Saya pertama kali terkejut oleh gagasan perubahan historis dalam Satipaṭṭhāna Sutta oleh A. K. Warder, yang menunjuk pada versi-versi Satipaṭṭhāna Sutta dalam terjemahan Mandarin kuno. Setelah mencatat perbedaan-perbedaan besar ia mencatat dalam hubungan dengan perenungan dhamma-dhamma yang “teks awalnya hanya memperlawankan prinsip-prinsip baik ini [faktor-faktor pencerahan] dengan rintangan-rintangan [batin].”[3] Melalui pernyataan yang tampaknya tidak berbahaya demikian sehingga saya menjadi sadar atas benar-benar pentingnya studi perbandingan dari Nikāya-Nikāya dan Āgama-Āgama. Sementara Nikāya-Nikāya Theravāda akan selamanya tetap sebagai sumber utama kita untuk penelusuran Buddhisme pra-sektarian, Āgama-Āgama dari aliran Sarvāstivāda, Dharmaguptaka, dan yang lainnya yang sezaman, yang dipertahankan dalam terjemahan kuno dalam kanon Mandarin, menyediakan pemeriksaan yang penting dan dapat dipergunakan pada teks Pali. Seperti Encyclopaedia of Buddhism menyatakan: “Pada masa kita tidak mungkin bagi sarjana mana pun untuk menunjuk pada Buddhisme awal jika ia tidak memberikan perhatian yang seharusnya pada studi perbandingan atas tradisi selatan dan utara.” Studi ini akan menunjukkan bahwa Nikāya-Nikāya/Āgama-Āgama bukanlah sebuah lahan yang telah ditambang keluar yang harta karunnya semuanya tersimpan dalam ikhtisar yang belakangan.

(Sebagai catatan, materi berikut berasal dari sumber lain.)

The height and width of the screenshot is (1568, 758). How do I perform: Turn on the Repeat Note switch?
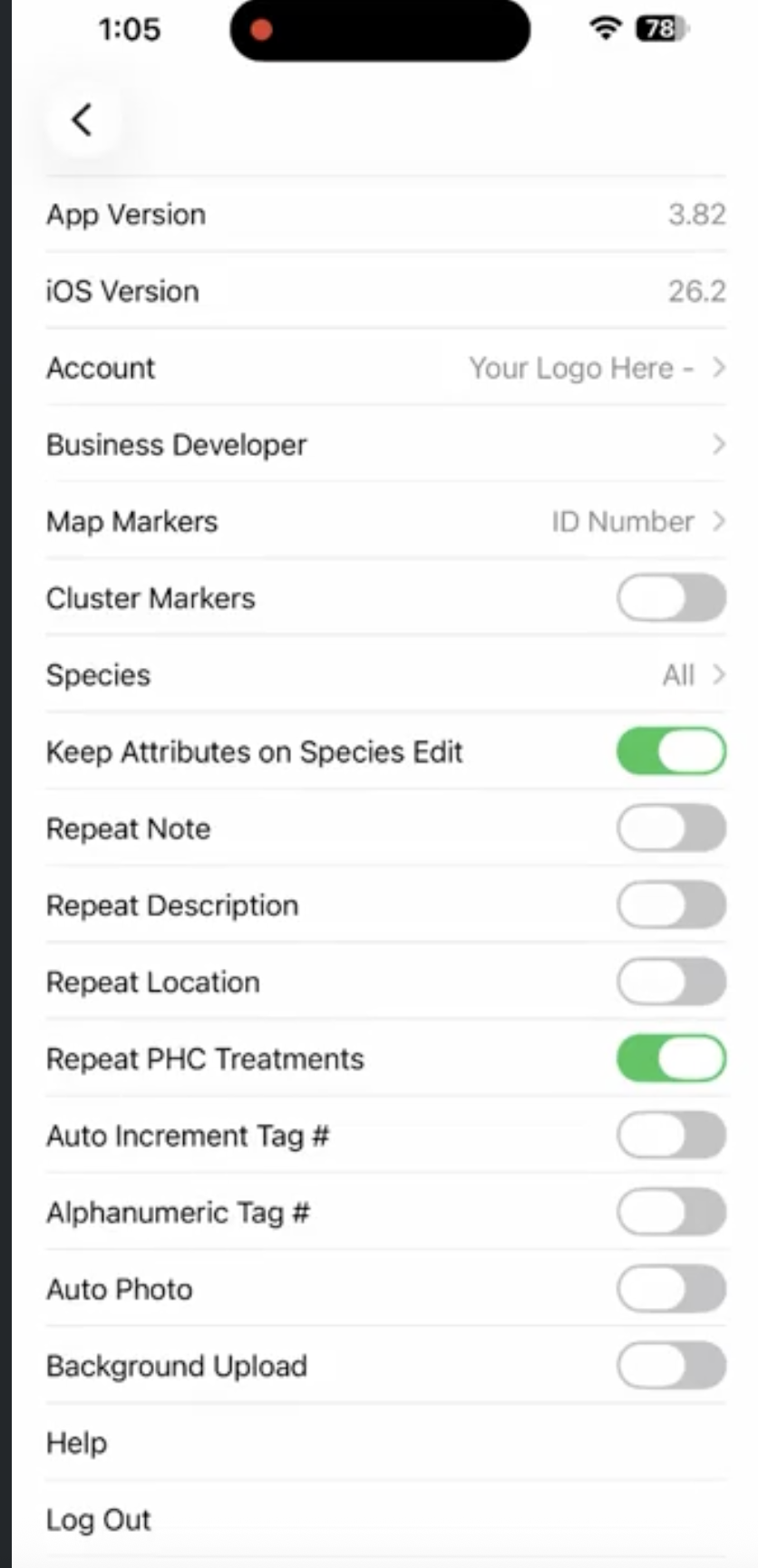[x=671, y=828]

Dalam Nikāya-Nikāya/Āgama-Āgama jelas bahwa tidak ada satu teks yang mewakili semua pemaparan yang pasti, yang mencakup semuanya, sehingga masing-masing teks harus dianggap berhubungan pada kumpulan secara keseluruhan. Ini memunculkan pertanyaan-pertanyaan tentang keseluruhan struktur dan organisasi dari kanon. Saya mulai mencurigai bahwa teks-teks yang lebih pendek dalam Saṁyutta mungkin mempertahankan perspektif yang lebih awal tentang satipaṭṭhāna, suatu perspektif yang dalam beberapa hal lebih baik dicerminkan dalam versi-versi Mandarin dari Satipaṭṭhāna Sutta daripada dalam versi Pali. Kecurigaan saya lebih jauh dimunculkan oleh suatu komentar oleh Bhikkhu Varado tentang kelalaian para penyusun Abhidhamma Vibhaṅga dalam menghilangkan banyak bahan dari Satipaṭṭhāna Sutta. Mungkin, saya menulis kembali, mereka tidak lalai sama sekali – mungkin Satipaṭṭhāna Sutta belum ditulis ketika bagian-bagian yang berhubungan dari Vibhaṅga disusun. (Saya belakangan menemukan bahwa saya bukan yang pertama memunculkan pertanyaan ini.) Ini menyatakan bahwa saya harus memperhatikan teks-teks Abhidhamma dan Sutta, yang mengatasi, sebagian, prasangka saya bahwa Abhidhamma adalah tubuh ajaran-ajaran sektarian yang belakangan dan tandus. Dan kemudian, jika periode Abhidhamma awal tumpang tindih dengan penyusunan Satipaṭṭhāna Sutta, tampaknya mungkin bahwa agenda-agenda sektarian terlibat dalam menyelesaikan teks akhirnya. Ini memancing pemeriksaan yang lebih dekat atas cara-cara perselisihan sektarian yang muncul menemukan ekspresi dalam teks-teks yang lebih awal. Ini kemudian tampaknya sesuai untuk memperluas penelitian pada periode komentarial yang belakangan, untuk berusaha memperoleh pengertian yang lebih dalam ke dalam cara-cara tradisi menyesuaikan satipaṭṭhāna pada perspektif tertentu mereka sendiri, dan untuk menjembatani jurang antara masa Sang Buddha dan masa kita sendiri.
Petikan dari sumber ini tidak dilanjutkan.